How can visitors voluntarily contribute to your destination and not individual businesses? Will asking for that voluntary fee discourage your guests from returning?
These were questions asked and answered as part of Solimar’s Virtual DMO Development learning session on voluntary visitor contribution fees. In previous learning sessions, tourism leaders learned about the variety of methods for collecting funds for their destination or DMO. Topics explored included:
- government budget allocation,
- business voluntary contribution,
- bed taxes, and
- tourism improvement districts.
These methods for collection all have the government as a shared handler of funds. A Visitor Voluntary Contribution Fee, on the other hand, boasts no government involvement.
How Does a Visitor Voluntary Contribution Fee Support Tourism?
This method uses a voluntary fee placed on the visitor’s bill at individual business within the destination, such as restaurants, hotels and shops. The fee is likely to be relatively small, usually less than one dollar or 1% of their total bill. From here, the DMO collects the fees from the individual businesses, after which the DMO’s Board of Directors delegates the funds accordingly to enhance the destination’s management and marketing efforts.
Despite apparent similarities, this Visitor Voluntary Fee is not and does not operate the same as a DMO Membership Plan. Whereas a membership plan charges an annual fee, the small fee (that $1 or 1% of the bill) is paid by the visitor, not the business. The business is only where the fee travels through for this fund. While a membership plan offers specific benefits to the businesses involved, the funds collected from the Voluntary Visitor Fee benefit the entire destination. Thirdly, the main idea behind a membership plan is to bring the industry together rather than serving as the main source of revenue for the DMO.
Although a Voluntary Visitor Contribution Fee has great potential, a few prerequisites must be completed before it can work effectively. Ultimately, business buy-in a key for this fund.
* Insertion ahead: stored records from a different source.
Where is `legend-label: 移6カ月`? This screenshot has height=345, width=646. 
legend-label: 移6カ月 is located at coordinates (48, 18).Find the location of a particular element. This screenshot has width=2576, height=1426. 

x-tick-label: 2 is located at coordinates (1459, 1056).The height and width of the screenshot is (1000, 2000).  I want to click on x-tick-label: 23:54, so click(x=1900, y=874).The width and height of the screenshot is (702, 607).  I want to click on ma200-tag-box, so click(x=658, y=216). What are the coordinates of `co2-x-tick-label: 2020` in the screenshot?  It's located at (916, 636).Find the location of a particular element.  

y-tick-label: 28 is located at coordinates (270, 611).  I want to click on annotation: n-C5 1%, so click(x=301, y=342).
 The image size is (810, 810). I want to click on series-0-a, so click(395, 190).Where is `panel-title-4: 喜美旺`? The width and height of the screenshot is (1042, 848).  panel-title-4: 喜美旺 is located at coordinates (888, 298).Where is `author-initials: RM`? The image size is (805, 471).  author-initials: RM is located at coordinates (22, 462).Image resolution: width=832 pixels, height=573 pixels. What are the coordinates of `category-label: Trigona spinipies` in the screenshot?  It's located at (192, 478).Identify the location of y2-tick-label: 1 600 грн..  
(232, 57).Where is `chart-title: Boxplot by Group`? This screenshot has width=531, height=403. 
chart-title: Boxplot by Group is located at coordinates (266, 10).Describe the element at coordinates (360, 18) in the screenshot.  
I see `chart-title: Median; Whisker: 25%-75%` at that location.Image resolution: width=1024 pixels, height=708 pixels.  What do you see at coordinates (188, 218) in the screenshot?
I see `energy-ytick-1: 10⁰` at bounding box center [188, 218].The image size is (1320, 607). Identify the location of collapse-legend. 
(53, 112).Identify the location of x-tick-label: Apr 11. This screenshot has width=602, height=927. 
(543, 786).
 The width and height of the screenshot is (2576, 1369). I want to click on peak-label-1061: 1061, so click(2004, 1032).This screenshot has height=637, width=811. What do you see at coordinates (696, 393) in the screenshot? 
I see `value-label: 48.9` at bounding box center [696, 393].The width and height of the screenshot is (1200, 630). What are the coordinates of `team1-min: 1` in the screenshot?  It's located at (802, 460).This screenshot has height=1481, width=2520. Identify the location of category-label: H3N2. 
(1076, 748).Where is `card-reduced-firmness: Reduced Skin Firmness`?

As the businesses begin collecting this fee which you promise them will benefit the DMO and destination as a whole, they need to be able to trust that the DMO (and its board of directors) are going to do what is best for the destination as a whole.
To reinforce the trust businesses have in a DMO and its use of the funds, an agreement is still very important. Not only can it offer security and peace of mind, it stands as an official record of the agreement with specific details regarding how much they’ll collect, how to pay the fee to the DMO, and the specific terms of the fund’s agreement.
Once the agreement has been decided upon by all parties, the next step is deciphering how to communicate the Voluntary Visitor Fee to guests. This final step of establishing a Voluntary Visitor Fund tackles the ‘why.’ When it comes to paying an extra fee, it seems most travelers are willing to pay the fee. Still, they want to know that their contribution is going to support a destination, not an individual business. It is important to determine the correct way to present this fee.
How do you market the benefit of tourists paying this extra fee? Think about what makes travelers feel good about paying to visit a destination. What will the impact be if this fund is successful? How many jobs will you create? How many peoples’ lives does it have the potential to impact? Answering these questions will help you determine your strategy to market this extra $1 or 1%.
To learn more about this topic, Solimar interviewed Cheryl Kilday of the North Myrtle Beach Chamber of Commerce. She identified the fear DMOs have that the additional fee might discourage guests. This may be more common with guests coming from outside the United States, or from areas without local tax who may not be accustomed to seeing these extra fees on their bills. She says those who pay the fee usually don’t even ask about it, but the best practice for businesse is to be willing to explain and have a conversation about this voluntary contribution. “As long as we can give [the consumer] a solid answer that we’re doing good things with the money that’s benefitting their visitor experience, then that’s all that matters,” she explained. “If they know that it’s helping their visitor experience and you’re doing something to make it a sustainable tourism destination and that they’re going to have a great time there, and that their impact is part of what they’re able to help manage, then I think they recognize that.”
To solidify our understanding that the destination can be a community between your DMO and those contributing, Cheryl Kilday left the DMO Development Course participants with a final suggestion: “Be visible. Be real. Get to know your destination through the eyes of your partners, as well as your visitors. Don’t forget to visit your destination!”
Including this Voluntary Visitor’s Fee gives your businesses a chance to stand as a support beam for the destination they are part of, and it gives visitors the opportunity to make a positive impact on the destination which made a positive impact on them.